What are Venous Insufficiency Wounds?
Venous insufficiency occurs when valves in leg veins fail and aren’t effectively returning blood back towards the heart. Because the valves are damaged, blood flows in both directions, causing blood to collect within your leg veins. If not addressed, venous insufficiency creates pressure on the surrounding tissue and skin, leading to pain and swelling. Skin can turn a brown color called brauny edema making it look like you’re wearing a brown sock. If left untreated for a prolonged period of time the back pressure on your veins will prevent the inflow of newly oxygenated blood to the tissue, allowing tissue at the most vulnerable areas to die off. The result is a visible open sore called venous stasis ulcer, and can become infected if not treated.

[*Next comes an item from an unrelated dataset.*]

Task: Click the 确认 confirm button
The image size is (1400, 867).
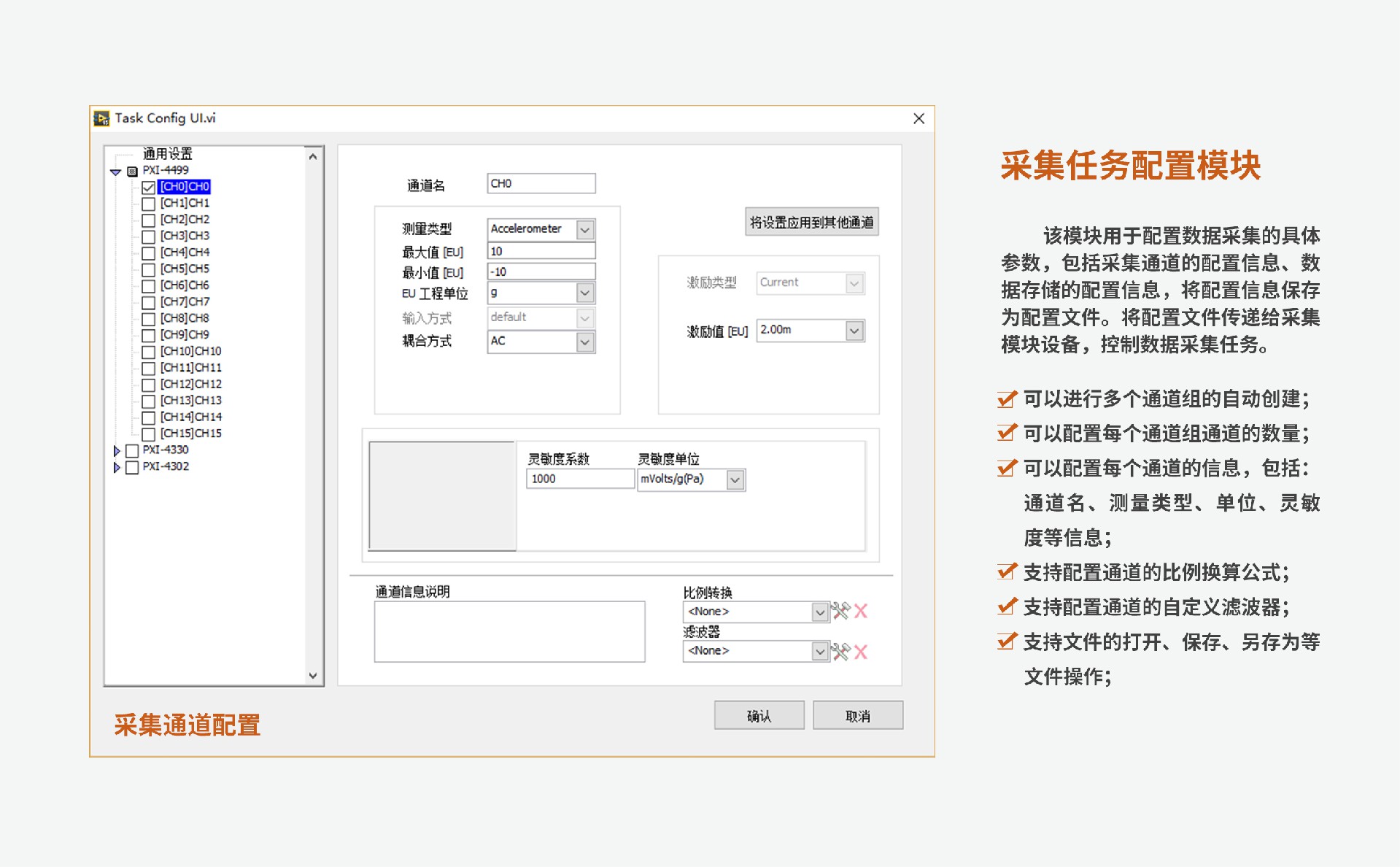Action: point(759,715)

Symptoms of Venous Insufficiency Wounds
Early signs of venous stasis include itching, discoloration, and tingling, along with your skin looking dry and thin. If not treated your skin may harden and turn a dark red, purple and brown color. You may also experience swelling, cramping and heaviness in your legs, especially when standing. As your skin breaks down an open wound or ulcer forms and fluid may seep out.

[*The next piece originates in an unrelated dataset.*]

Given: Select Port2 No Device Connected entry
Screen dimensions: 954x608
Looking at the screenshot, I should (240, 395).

Causes and risk factors of Venous Insufficiency Wounds
Leading causes of venous insufficiency include Phlebitis, a history of Deep Vein Thrombosis (deep vein blood clot), smoking, cancer, and high blood pressure (in the leg veins). It’s also more commonly seen in females, older adults, pregnant, over weight, tall, family history of this condition, inactivity, muscle weakness, and standing or sitting for prolonged periods of time.